Selfportrait with Vincent’t skeleton

The following selfportrait, digitally manipulated, a bit, is one of my sinister self-portraits (well, yes, I did that also, not only the sunny, joyous, gay – no implication! – painting I used you to…) In it, I’ve combined a self-portrait of myself and the smoking skeleton from a Vincent Van Gogh unusual – for him – still life… At that time (2001, autumn & winter) I was working in a Waterville factory (they did drawers and other similar stuff from wood and plywood) and I was living in a moist, dark appartment not far away from the factory… lousy building, with noisy rednecks over my head and on the side… Since my elder son just founded his first love of his life and kind of kicked me out from the Sherbrooke appartment where we lived I was alone and not at all happy. I had just ended the separation from my wife, I was working to pay the bills and applied for bankrupcy (took all the familly’s debts on my large and powerfull shoulders…) and did not yet finished my Certificate in visual arts… in a word, I was up to my neck in the worst depression of my life… Add the separation from my other two children, the car which started to broke and a hundred other motifs for going down (getting old, for one…) and you’ll have the picture… Not at all a nice one… Suicide wasn’t too far away from my thoughts and the Ecclesiat was my favorite reading… I let a wild beard to grow and I really was scary, sometimes… every time I met a nice old lady on the street she would inevitably cross the road in a hurry, cloutching his purse at her chest and hectically lookind for a policeman… But then, as the Ecclesiast says, everything changes and there is a time for everything. That was my time for depression and since you read this it means I kind of overcome it. For now…

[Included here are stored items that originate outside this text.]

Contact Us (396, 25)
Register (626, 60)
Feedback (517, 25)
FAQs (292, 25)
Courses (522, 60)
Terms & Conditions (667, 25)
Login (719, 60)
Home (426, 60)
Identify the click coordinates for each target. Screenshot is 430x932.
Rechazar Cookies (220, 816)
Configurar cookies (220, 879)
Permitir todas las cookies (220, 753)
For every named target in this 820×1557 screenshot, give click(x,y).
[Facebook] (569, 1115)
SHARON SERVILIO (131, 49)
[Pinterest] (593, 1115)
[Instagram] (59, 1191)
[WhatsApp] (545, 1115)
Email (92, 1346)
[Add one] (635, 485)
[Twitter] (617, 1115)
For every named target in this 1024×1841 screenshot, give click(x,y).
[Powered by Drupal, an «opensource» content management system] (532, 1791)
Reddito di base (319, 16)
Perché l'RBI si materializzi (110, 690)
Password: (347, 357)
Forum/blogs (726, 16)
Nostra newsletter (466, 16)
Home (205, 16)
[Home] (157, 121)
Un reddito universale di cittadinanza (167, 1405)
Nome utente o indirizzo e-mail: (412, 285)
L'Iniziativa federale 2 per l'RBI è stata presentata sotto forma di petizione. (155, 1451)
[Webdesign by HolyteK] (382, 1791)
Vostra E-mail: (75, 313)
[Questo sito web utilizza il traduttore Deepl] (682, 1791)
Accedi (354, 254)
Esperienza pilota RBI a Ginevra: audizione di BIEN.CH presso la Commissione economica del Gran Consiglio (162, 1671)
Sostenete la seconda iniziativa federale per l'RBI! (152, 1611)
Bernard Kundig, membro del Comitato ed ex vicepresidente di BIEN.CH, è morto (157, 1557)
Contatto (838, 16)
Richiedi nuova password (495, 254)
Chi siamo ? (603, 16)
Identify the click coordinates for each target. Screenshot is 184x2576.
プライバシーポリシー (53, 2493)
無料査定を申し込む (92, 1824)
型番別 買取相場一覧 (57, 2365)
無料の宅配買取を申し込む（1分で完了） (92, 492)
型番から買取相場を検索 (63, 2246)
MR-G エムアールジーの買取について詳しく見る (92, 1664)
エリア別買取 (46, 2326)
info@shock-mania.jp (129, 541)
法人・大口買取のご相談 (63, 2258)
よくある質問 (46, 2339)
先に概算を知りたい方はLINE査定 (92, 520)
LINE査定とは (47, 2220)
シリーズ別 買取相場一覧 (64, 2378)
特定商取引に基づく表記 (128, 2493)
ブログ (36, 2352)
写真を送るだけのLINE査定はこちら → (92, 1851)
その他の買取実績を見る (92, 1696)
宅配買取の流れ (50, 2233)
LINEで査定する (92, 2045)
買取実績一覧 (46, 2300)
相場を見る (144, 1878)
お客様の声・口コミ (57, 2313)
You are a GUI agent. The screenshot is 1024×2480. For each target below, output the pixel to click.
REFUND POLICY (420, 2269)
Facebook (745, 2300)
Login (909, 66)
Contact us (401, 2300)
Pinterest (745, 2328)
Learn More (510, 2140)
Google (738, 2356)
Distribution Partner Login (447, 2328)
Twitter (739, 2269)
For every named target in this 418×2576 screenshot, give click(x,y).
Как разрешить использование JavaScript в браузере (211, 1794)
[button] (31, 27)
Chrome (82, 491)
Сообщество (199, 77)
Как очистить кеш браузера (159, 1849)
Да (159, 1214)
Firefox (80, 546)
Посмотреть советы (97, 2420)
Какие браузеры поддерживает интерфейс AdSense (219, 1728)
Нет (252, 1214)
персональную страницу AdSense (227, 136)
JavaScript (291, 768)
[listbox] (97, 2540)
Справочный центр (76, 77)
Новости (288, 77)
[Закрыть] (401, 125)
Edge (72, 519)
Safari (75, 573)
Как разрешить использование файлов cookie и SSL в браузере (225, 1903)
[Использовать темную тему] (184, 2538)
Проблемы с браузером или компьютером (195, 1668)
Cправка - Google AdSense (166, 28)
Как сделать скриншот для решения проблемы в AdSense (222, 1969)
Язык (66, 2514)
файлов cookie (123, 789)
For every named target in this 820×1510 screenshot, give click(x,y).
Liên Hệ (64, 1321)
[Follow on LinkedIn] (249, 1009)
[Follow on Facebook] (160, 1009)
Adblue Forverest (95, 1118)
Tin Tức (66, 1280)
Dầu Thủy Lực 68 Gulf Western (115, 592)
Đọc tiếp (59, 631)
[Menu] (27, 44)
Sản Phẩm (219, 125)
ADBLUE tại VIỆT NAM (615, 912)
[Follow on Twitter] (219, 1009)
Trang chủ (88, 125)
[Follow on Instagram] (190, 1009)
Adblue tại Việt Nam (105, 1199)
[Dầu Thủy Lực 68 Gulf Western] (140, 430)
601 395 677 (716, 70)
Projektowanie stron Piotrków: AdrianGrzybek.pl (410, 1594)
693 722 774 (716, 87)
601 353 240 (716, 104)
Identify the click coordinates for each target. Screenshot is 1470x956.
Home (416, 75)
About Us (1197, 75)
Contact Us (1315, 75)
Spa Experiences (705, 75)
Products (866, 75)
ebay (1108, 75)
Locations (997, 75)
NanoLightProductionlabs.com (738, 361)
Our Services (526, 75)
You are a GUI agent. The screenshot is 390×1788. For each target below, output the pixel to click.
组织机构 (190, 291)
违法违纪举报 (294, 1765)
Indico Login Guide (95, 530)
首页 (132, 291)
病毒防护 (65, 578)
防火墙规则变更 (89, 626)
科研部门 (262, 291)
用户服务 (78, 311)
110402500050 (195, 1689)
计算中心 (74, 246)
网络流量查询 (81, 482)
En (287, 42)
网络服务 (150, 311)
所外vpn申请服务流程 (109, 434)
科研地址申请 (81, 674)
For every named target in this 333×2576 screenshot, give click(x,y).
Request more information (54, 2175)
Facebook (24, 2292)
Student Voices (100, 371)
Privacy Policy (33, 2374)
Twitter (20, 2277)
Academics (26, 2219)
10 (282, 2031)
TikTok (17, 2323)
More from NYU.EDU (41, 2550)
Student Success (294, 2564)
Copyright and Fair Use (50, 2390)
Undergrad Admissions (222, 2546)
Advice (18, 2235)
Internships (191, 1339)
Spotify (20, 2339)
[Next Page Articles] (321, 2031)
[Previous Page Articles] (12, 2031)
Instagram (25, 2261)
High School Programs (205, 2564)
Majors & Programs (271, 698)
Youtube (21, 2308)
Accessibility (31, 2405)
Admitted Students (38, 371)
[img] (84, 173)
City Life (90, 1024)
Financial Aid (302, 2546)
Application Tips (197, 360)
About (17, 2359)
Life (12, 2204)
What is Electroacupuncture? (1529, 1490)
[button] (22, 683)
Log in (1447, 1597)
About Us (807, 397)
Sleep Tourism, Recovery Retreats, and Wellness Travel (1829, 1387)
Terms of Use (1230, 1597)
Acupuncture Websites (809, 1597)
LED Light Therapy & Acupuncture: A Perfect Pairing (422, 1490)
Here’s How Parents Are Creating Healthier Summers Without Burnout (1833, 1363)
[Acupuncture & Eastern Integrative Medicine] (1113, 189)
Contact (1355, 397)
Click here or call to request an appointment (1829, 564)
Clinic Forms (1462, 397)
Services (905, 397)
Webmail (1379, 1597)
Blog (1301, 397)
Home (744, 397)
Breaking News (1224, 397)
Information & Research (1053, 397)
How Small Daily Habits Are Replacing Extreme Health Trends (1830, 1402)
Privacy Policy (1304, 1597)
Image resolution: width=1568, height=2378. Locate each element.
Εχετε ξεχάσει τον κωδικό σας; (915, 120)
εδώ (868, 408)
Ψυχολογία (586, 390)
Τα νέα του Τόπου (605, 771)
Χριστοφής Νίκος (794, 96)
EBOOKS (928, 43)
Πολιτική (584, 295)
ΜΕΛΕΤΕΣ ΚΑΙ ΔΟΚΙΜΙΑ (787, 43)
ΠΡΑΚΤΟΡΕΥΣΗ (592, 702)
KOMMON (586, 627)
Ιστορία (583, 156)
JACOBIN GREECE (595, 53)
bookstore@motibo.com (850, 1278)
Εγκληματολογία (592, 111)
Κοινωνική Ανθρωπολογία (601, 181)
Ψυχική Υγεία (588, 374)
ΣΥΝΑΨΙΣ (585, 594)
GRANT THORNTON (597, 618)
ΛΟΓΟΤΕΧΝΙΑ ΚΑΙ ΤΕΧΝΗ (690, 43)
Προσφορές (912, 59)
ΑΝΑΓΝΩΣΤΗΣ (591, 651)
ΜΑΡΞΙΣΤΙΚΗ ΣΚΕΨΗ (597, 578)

10 responses to “Combining Vincent stuff with mine…

  1. I think that with a little luck and a lot of good will you can overcome a depression, but I do not get the idea of the drawing that you exhibit above and whether a viewer is invited to guess which is Wan Gogh and which is yourself.

    I am new to this art of blogging, and I have yet to see whether I know how to put in a message.


  2. Read your post and found your self-portrait and the conditions under which you wrote it quite challenging. To me it has more of an air to Dali.
    Likewise, since you are so interestd in Van Gogh, you might be interested in reading a post I recently wrote on his cypresses:


  3. ovidiu stanomir

    pardon, ca revenii cu precizari:

    Alien se re-re-reintoarce ca o morisca in mintea incetzosata (de fumul tigarii, presupun) a lu’ Danu Jordache…

  4. to Arabella: the wild looking man at the front is my selfportrait… the skeleton smoking is an “excerpt” from a Van Gogh painting – one from the anvers or Neunen period, I think. I combine them digitally and put them in a mirror… and I love the name Arabella – une belle arabe?

  5. Thanks for your visit, amelo14! (By the way, I had a show in Magog *(Québec) with a Montreal photographer called de Melo) I an too lazy to search for the Van Gogh reproduction but if I found it I will post it so that you, and other, could see for yourselves the bizarre smoking skeleton…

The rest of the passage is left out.